# Hi there - Opera Fan here



## noellekelley (Aug 12, 2008)

Hi there, I'm new to the forums and I'm a bit of an opera fan (ok, huge fan  ) and I just found these forums while trying to promote something new near my home - the Grimeborn Opera festival which is really doing amazing things for opera in London.

The Grimeborn Opera Festival in London is turning opera on it's head and if you haven't had an opportunity to see the performance or at least read more about it (here is a great interview with the producer) you should definitely take a look. It's something that appeals to both true opera lovers and people who are less than enthralled by the genre.

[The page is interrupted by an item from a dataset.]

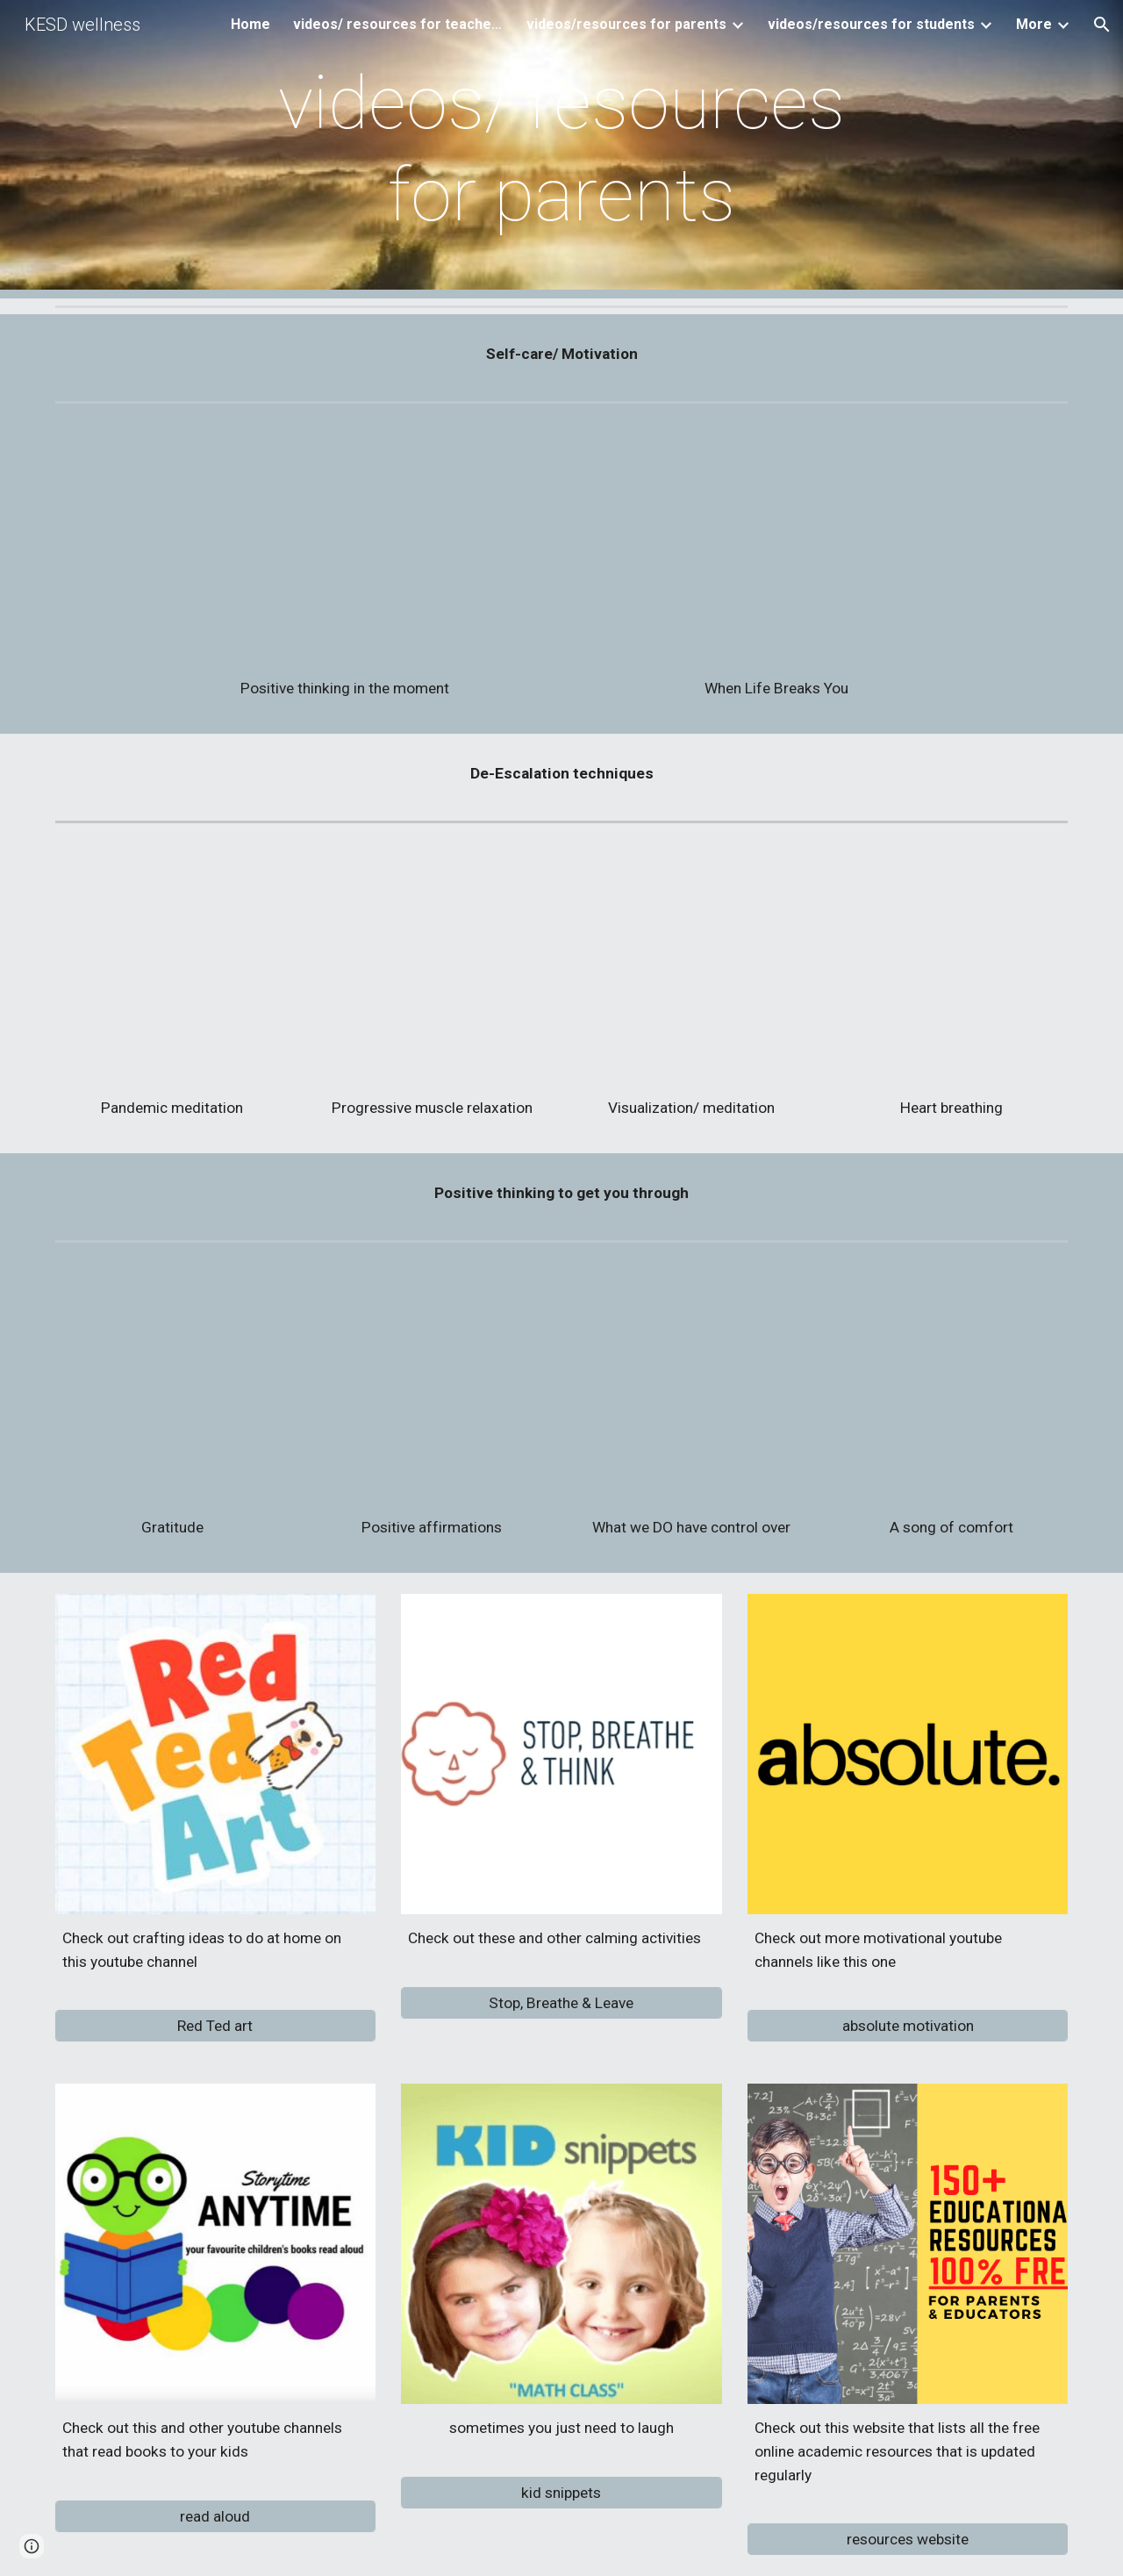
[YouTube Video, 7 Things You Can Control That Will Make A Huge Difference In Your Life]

I'm interested to hear what people think about taking something as traditional and classical as opera and making it appeal to a wider audience. I mean, it's brilliant, don't get me wrong. But is there a point where it's not opera any more? What do you think?


----------



## jhar26 (Jul 6, 2008)

noellekelley said:


> I'm interested to hear what people think about taking something as traditional and classical as opera and making it appeal to a wider audience. I mean, it's brilliant, don't get me wrong. But is there a point where it's not opera any more? What do you think?


What I find strange about the opera at the moment is that at a time when some are almost (too?) fanatical about period practice and instruments we see the exact opposite happening in opera production. I find some modern productions utterly absurd and incomprehensible for anyone who is not familiar with the work in question. I love opera though.

BTW, welcome to the forum


----------